Homero. Ilíada. CANTO XV.


Encabezaba la marcha, con Atenea y Ares prácticamente pisándome los talones. A nuestra espalda, como si cerrasen el cortejo divino que conformábamos, avanzaban Apolo, Afrodita, Mel y Diane. Horas antes, mientras se preparaban en completo silencio, imaginé cómo sería el escenario que se desarrollaría ante mí. En ese instante supe, que por mucho que me hubiese esforzado en visualizar la escena, jamás habría conseguido reproducir la realidad.
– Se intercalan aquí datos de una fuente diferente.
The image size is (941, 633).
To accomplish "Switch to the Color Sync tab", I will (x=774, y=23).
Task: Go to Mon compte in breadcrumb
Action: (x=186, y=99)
El puerto comercial en el que nos encontrábamos era tan monstruosamente grande que dudé en si conseguiríamos hallar nuestro objetivo.

La respuesta me sobrevino cuando llegamos a él: un enorme almacén de metal al que las inclemencias del tiempo y la humedad le habían jugado una mala pasada. El edificio de chapa era propiedad de Poseidón, con el que no había vuelto a cruzarme desde el altercado en mi apartamento, quien nos había citado allí esa misma mañana. La reacción al encuentro fue de lo más dispar, pero, sin duda, la más analizada fue la mía; que se limitó a un golpeteo constante de la planta de mi pie contra el suelo, incansable e irrefrenable.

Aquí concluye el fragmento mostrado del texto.